You can paste it into a ticket, a Notion page, a GitHub issue, or straight into your AI chat.
## Context
- What is the current behavior?
- Where does this live? (links, files, modules)
- Who is impacted?
## Goal
One sentence describing the end state.
## Non-goals
- What is explicitly out of scope?
- What are we NOT changing?
## Requirements
- Functional requirements (behavior)
- Edge cases
- Error handling
- Performance constraints (if relevant)
## Constraints
- Must not break API X
- No DB migrations
- No new dependencies
- Must work on mobile
- Whatever matters in your system
## References
- Similar existing implementation
- Design or screenshots
- Docs / RFCs / PRs
## Acceptance criteria
- Bullet list of observable outcomes
## Test plan
- How you will verify it works (manual + automated)Why this works so well with AI
AI is great at turning constraints into code. It’s not great at guessing constraints you never wrote down.

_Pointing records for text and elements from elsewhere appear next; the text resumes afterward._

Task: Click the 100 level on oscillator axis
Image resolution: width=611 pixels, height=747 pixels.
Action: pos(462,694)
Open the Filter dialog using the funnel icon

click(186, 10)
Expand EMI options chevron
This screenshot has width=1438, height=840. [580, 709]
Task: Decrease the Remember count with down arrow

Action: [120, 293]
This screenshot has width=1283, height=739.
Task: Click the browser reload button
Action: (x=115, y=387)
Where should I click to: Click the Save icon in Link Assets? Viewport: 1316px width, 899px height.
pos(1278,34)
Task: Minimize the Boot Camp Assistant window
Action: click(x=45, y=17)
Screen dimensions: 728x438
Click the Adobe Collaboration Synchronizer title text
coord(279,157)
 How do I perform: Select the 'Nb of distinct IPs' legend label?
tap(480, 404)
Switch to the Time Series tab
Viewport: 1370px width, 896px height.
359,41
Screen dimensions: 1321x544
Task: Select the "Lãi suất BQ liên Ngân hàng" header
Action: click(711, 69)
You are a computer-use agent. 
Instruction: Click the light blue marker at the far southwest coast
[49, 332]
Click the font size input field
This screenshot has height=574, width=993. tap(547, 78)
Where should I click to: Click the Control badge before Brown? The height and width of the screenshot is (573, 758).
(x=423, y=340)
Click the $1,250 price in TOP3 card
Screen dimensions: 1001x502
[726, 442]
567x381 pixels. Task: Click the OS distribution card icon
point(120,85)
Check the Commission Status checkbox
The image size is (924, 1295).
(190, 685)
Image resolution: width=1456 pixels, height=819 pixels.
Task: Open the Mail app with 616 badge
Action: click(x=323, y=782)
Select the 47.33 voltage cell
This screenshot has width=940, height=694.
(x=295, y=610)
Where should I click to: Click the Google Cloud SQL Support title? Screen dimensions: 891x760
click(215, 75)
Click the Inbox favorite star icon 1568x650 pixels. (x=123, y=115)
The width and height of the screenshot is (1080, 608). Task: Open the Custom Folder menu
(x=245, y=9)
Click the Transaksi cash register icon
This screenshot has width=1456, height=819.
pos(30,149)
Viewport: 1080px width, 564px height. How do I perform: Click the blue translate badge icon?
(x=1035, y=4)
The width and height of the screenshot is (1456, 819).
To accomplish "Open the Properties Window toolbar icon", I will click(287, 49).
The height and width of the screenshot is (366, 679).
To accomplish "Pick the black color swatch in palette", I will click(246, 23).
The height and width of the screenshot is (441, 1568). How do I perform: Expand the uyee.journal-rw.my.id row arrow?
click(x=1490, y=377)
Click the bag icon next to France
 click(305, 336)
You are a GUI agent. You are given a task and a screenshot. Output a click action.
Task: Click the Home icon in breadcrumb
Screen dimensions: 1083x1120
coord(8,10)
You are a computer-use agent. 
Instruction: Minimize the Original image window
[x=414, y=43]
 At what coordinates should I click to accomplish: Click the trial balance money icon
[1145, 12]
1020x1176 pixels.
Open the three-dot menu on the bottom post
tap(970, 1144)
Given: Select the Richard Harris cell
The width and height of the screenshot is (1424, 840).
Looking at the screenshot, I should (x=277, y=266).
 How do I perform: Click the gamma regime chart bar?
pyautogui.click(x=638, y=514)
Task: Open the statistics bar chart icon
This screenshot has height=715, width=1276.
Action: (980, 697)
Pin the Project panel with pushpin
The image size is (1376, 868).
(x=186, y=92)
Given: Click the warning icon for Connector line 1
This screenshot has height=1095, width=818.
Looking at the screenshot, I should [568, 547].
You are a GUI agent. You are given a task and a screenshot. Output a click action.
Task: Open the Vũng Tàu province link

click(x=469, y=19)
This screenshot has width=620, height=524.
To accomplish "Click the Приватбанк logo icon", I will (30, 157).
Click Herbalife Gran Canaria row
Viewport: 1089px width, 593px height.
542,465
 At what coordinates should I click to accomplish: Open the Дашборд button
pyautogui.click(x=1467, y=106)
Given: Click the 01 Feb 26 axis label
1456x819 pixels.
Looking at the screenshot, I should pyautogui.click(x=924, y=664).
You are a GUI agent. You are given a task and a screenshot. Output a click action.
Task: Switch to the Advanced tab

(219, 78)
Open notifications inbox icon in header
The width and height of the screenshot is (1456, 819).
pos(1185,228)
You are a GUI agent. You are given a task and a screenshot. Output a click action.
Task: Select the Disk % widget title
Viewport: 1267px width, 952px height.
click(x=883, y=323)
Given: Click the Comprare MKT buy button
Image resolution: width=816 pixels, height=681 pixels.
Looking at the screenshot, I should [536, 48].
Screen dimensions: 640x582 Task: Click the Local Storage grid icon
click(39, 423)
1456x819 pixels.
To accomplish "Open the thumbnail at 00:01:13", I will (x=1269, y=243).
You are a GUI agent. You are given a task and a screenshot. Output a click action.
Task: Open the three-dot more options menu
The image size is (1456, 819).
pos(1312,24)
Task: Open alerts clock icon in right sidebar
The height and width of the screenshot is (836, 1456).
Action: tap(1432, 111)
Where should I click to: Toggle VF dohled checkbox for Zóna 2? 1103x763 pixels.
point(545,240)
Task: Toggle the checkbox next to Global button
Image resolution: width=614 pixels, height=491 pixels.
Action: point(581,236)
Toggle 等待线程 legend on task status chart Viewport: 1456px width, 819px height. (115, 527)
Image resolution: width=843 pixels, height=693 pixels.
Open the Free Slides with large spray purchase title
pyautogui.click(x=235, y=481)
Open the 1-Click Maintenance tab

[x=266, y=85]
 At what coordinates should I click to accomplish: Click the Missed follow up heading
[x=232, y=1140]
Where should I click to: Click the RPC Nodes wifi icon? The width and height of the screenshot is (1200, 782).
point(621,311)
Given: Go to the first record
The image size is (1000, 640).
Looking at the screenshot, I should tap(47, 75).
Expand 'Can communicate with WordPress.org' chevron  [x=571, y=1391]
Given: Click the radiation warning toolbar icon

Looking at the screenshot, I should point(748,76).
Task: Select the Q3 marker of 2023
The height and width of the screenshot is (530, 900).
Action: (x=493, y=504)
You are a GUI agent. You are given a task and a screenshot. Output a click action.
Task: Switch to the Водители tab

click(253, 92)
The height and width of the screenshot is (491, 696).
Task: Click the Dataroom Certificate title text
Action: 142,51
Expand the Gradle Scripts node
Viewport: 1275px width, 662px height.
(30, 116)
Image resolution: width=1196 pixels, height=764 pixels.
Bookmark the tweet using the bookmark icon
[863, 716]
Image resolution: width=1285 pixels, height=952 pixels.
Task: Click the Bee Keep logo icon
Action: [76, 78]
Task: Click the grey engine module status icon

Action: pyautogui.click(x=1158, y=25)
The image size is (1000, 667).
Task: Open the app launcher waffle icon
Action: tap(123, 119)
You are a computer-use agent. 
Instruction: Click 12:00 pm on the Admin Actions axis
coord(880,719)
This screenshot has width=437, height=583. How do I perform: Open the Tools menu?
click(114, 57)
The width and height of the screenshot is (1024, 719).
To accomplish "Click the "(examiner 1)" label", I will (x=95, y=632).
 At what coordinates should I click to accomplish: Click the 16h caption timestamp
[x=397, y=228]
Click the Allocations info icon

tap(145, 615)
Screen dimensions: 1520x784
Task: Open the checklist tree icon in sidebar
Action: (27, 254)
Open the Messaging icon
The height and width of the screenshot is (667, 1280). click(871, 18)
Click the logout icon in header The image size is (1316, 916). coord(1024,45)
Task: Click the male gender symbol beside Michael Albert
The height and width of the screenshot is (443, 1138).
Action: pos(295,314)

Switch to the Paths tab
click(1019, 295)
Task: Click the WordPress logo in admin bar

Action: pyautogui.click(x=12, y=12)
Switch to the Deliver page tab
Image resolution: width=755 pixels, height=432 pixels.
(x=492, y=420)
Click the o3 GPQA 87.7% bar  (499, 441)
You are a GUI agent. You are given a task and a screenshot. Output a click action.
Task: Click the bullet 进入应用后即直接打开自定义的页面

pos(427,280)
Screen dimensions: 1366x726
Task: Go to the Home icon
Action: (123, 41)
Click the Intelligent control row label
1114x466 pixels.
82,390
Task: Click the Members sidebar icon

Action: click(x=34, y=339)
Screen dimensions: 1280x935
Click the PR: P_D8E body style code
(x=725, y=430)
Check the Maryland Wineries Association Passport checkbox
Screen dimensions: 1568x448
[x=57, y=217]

This scaffold forces you to answer the questions that usually cause rework:
- What is the goal vs the non-goal?
- What are the constraints?
- What does “done” look like?
And when you give that to an AI agent, it becomes a closed loop:
- The agent proposes an implementation.
- You review it against the spec.
- If it diverges, you update the spec (not just the code).
- Next iteration gets smarter.
Spec-first vs “writing a big essay”
This isn’t about writing a novel. It’s about writing just enough to remove ambiguity.
Sometimes it’s 10 lines. Sometimes it’s a full page with edge cases and a migration plan.
But the shape stays the same.
A tiny example: placeholder task → spec
If a ticket says:
- “Add a quick search to the customer list”
I’ll turn it into something like:
- Goal: users can filter customers by name/email while typing.
- Non-goals: fuzzy search, ranking, multi-field advanced search.
- Constraints: keep current pagination; no new deps.
- Acceptance criteria: typing “juan” shows matching customers within 200ms; clearing input restores original list; empty state has copy.
- Test plan: manual check + one integration test for the query param.
That’s it. Now both a human and an AI agent can execute without guessing.
Spec-anchored (where I keep them)
If the change is likely to evolve, I keep the spec around:
- In the ticket (if your org actually uses it as a record)
- In the PR description (great for future archaeology)
- Or in a simple
docs/folder for bigger features
The point isn’t the tool. It’s that the spec survives the meeting.
Conclusion (what I’m optimizing for)
I’m not chasing a perfect workflow. I’m optimizing for a simple habit that keeps paying dividends:
- Better tasks for humans.
- Better prompts for AI.
- Better artifacts for future you.
In practice: specs are the best prompt.